When you reach the records below, repeat each one exactly as written.

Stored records
* * * * * * *

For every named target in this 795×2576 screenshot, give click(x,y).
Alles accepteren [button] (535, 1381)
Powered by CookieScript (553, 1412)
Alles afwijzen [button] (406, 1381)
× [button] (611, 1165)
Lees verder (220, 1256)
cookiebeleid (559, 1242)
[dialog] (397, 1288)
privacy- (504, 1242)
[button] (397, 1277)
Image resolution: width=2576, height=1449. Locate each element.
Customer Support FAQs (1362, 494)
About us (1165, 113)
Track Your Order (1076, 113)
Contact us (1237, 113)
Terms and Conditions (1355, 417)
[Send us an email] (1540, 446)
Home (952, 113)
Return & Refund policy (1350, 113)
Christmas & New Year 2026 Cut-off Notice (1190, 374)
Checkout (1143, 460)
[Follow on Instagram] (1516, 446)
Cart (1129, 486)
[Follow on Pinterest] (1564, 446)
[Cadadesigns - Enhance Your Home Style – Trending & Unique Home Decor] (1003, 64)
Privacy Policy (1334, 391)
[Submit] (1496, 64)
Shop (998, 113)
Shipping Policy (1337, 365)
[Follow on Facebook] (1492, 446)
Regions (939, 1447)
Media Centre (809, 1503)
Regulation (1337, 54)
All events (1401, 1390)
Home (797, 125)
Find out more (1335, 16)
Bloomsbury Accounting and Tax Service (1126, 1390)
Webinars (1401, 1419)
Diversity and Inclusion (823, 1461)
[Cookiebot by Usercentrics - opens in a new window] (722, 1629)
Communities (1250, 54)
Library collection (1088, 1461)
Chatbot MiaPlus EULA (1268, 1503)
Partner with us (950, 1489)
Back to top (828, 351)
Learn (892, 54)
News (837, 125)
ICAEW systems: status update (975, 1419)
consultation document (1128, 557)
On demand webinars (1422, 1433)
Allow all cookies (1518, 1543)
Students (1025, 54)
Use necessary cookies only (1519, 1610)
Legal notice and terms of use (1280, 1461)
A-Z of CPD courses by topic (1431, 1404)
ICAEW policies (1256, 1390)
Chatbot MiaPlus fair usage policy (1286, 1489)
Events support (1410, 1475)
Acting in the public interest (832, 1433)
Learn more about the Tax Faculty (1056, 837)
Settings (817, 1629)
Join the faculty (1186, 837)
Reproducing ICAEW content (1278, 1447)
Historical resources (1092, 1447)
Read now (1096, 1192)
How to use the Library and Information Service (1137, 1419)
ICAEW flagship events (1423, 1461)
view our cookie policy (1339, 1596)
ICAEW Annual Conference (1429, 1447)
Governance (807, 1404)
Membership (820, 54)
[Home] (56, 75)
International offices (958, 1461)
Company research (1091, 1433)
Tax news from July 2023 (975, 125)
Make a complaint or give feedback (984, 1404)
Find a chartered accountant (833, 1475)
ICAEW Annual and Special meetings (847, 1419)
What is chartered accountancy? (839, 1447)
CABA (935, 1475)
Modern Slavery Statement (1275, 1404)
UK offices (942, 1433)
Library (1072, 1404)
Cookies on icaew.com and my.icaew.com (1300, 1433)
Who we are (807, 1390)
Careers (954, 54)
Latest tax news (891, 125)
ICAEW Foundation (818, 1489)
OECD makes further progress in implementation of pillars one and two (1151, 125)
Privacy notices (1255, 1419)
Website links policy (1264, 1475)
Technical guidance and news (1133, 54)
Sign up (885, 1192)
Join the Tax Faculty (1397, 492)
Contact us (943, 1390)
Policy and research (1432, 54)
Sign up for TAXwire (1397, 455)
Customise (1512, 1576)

* * * * * * *

* _Problem solution_:
For every named target in this 795×2576 screenshot, give click(x,y).
Alles accepteren [button] (535, 1381)
Powered by CookieScript (553, 1412)
Alles afwijzen [button] (406, 1381)
× [button] (611, 1165)
Lees verder (220, 1256)
cookiebeleid (559, 1242)
[dialog] (397, 1288)
privacy- (504, 1242)
[button] (397, 1277)
Image resolution: width=2576, height=1449. Locate each element.
Customer Support FAQs (1362, 494)
About us (1165, 113)
Track Your Order (1076, 113)
Contact us (1237, 113)
Terms and Conditions (1355, 417)
[Send us an email] (1540, 446)
Home (952, 113)
Return & Refund policy (1350, 113)
Christmas & New Year 2026 Cut-off Notice (1190, 374)
Checkout (1143, 460)
[Follow on Instagram] (1516, 446)
Cart (1129, 486)
[Follow on Pinterest] (1564, 446)
[Cadadesigns - Enhance Your Home Style – Trending & Unique Home Decor] (1003, 64)
Privacy Policy (1334, 391)
[Submit] (1496, 64)
Shop (998, 113)
Shipping Policy (1337, 365)
[Follow on Facebook] (1492, 446)
Regions (939, 1447)
Media Centre (809, 1503)
Regulation (1337, 54)
All events (1401, 1390)
Home (797, 125)
Find out more (1335, 16)
Bloomsbury Accounting and Tax Service (1126, 1390)
Webinars (1401, 1419)
Diversity and Inclusion (823, 1461)
[Cookiebot by Usercentrics - opens in a new window] (722, 1629)
Communities (1250, 54)
Library collection (1088, 1461)
Chatbot MiaPlus EULA (1268, 1503)
Partner with us (950, 1489)
Back to top (828, 351)
Learn (892, 54)
News (837, 125)
ICAEW systems: status update (975, 1419)
consultation document (1128, 557)
On demand webinars (1422, 1433)
Allow all cookies (1518, 1543)
Students (1025, 54)
Use necessary cookies only (1519, 1610)
Legal notice and terms of use (1280, 1461)
A-Z of CPD courses by topic (1431, 1404)
ICAEW policies (1256, 1390)
Chatbot MiaPlus fair usage policy (1286, 1489)
Events support (1410, 1475)
Acting in the public interest (832, 1433)
Learn more about the Tax Faculty (1056, 837)
Settings (817, 1629)
Join the faculty (1186, 837)
Reproducing ICAEW content (1278, 1447)
Historical resources (1092, 1447)
Read now (1096, 1192)
How to use the Library and Information Service (1137, 1419)
ICAEW flagship events (1423, 1461)
view our cookie policy (1339, 1596)
ICAEW Annual Conference (1429, 1447)
Governance (807, 1404)
Membership (820, 54)
[Home] (56, 75)
International offices (958, 1461)
Company research (1091, 1433)
Tax news from July 2023 (975, 125)
Make a complaint or give feedback (984, 1404)
Find a chartered accountant (833, 1475)
ICAEW Annual and Special meetings (847, 1419)
What is chartered accountancy? (839, 1447)
CABA (935, 1475)
Modern Slavery Statement (1275, 1404)
UK offices (942, 1433)
Library (1072, 1404)
Cookies on icaew.com and my.icaew.com (1300, 1433)
Who we are (807, 1390)
Careers (954, 54)
Latest tax news (891, 125)
ICAEW Foundation (818, 1489)
OECD makes further progress in implementation of pillars one and two (1151, 125)
Privacy notices (1255, 1419)
Website links policy (1264, 1475)
Technical guidance and news (1133, 54)
Sign up (885, 1192)
Join the Tax Faculty (1397, 492)
Contact us (943, 1390)
Policy and research (1432, 54)
Sign up for TAXwire (1397, 455)
Customise (1512, 1576)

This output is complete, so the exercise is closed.